▶ _Testo fornito_:
Lo abbiamo infatti gà incontrato in queste pagine: era lui al comando delle forze dei Genji che distrussero la flotta degli Heike nello scontro navale di Dannoura.

Figlio di Minamoto no Yoshitomo, scampò ancora bambino assieme al fratello Yoritomo all'annientamento dei Minamoto (conosciuti anche come Genji) da parte degli eterni nemici Taira (Heike). I due riimasero separati dagli eventi e Yoshitsune venne adottato dalla comunità monastica di Kurama, che tentò invano di dargli una educazione che lo mantenesse lontano dalle armi, tenendolo all'oscuro delle sue origini e della sorte della sua famiglia.

I tentativi di sottrarre i guerrieri al loro destino sono invariabilmente destinati a fallire. Ricordiamo solamente, nella mitologia greca, come Ulisse si fosse finto pazzo per sfuggire alla guerra di Troia, ma quando il figlio Telemaco venne messo davanti all'aratro con cui stava seminando del sale, dovette fermarsi non solo dimostrandosi perfettamente sano di mente ma pilotando poi abilmente l'ingaggio tra le file degli achei del giovanissimo Achille, che era stato addirittura travestito da donna per farlo sfuggire alle ricerche.

All'età di circa 14 anni Yoshitsune, conosciute le sue origini, abbandonò Kurama per affrontare il suo destino. Giunto alla capitale imperiale Kyoto, mentre attraversava il ponte di Gojôbashi, venne affrontato da un gigantesco yamabushi (monaco guerriero) che gli intimò di consegnare le armi. Si trattava di Saitô Musashibô Benkei (西塔 武蔵坊 弁慶, 1155 - 1189) che aveva fatto voto di offire al tempio 1000 spade catturate ai samurai di passaggio.

La stampa, di Tsukioka Yoshitoshi (月岡 芳年, 1839 - 1892) rappresenta questo leggendario episodio con cui Minamoto noYoshitsune iniziò a farsi conoscere dal mondo e reca il titolo di Duello sul ponte Gojôbashi (Gikeiki Gojôbashi no zu).

Lo stupefatto Benkei non riuscì nemmeno a sfiorare con la tua enorme lancia l'esile giovanetto, che con salti prodigiosi eluse ogni suo attacco fino a sfinirlo.

Fu l'inizio di una leggendaria amicizia, nella vita e nella morte, ed i nomi di Minamoto no Yoshitsune e Musashibô Benkei rimasero per sempre indissolubilmente legati. Un episodio della loro saga viene narrato da Akira Kurosawa nella sua prima opera jidai: Tora no ofumu otokotachi.

▶ _Esercizio_: Trascrivi senza modifiche la parte del testo su Minamoto no Yoshitsune che comincia con "All'età di circa" e termina con "Gojôbashi no zu).".

▶ _Estratto dei dati_:
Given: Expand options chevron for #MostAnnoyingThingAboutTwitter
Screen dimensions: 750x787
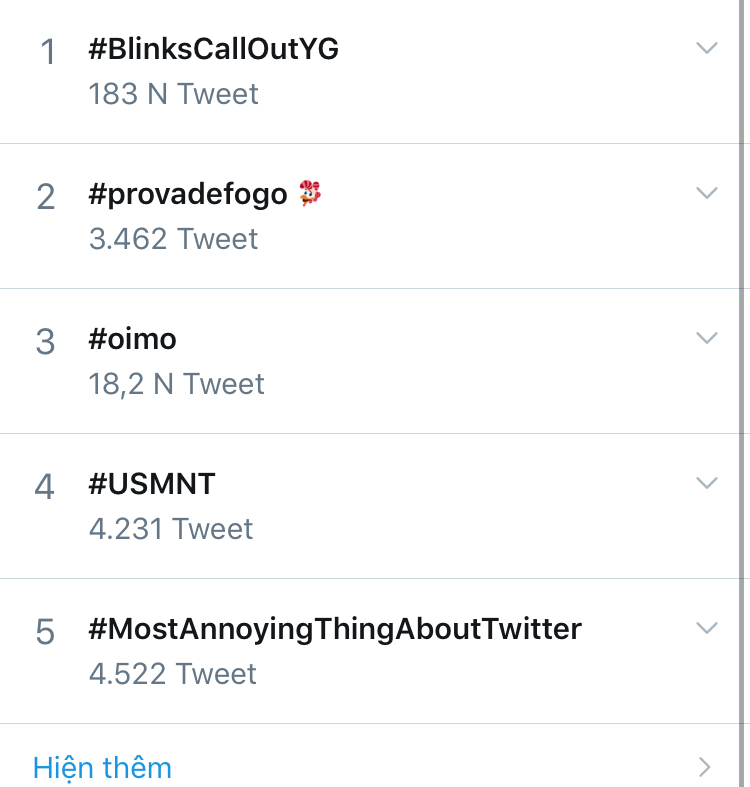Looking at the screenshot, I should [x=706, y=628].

▶ _Risultato_:
All'età di circa 14 anni Yoshitsune, conosciute le sue origini, abbandonò Kurama per affrontare il suo destino. Giunto alla capitale imperiale Kyoto, mentre attraversava il ponte di Gojôbashi, venne affrontato da un gigantesco yamabushi (monaco guerriero) che gli intimò di consegnare le armi. Si trattava di Saitô Musashibô Benkei (西塔 武蔵坊 弁慶, 1155 - 1189) che aveva fatto voto di offire al tempio 1000 spade catturate ai samurai di passaggio.

La stampa, di Tsukioka Yoshitoshi (月岡 芳年, 1839 - 1892) rappresenta questo leggendario episodio con cui Minamoto noYoshitsune iniziò a farsi conoscere dal mondo e reca il titolo di Duello sul ponte Gojôbashi (Gikeiki Gojôbashi no zu).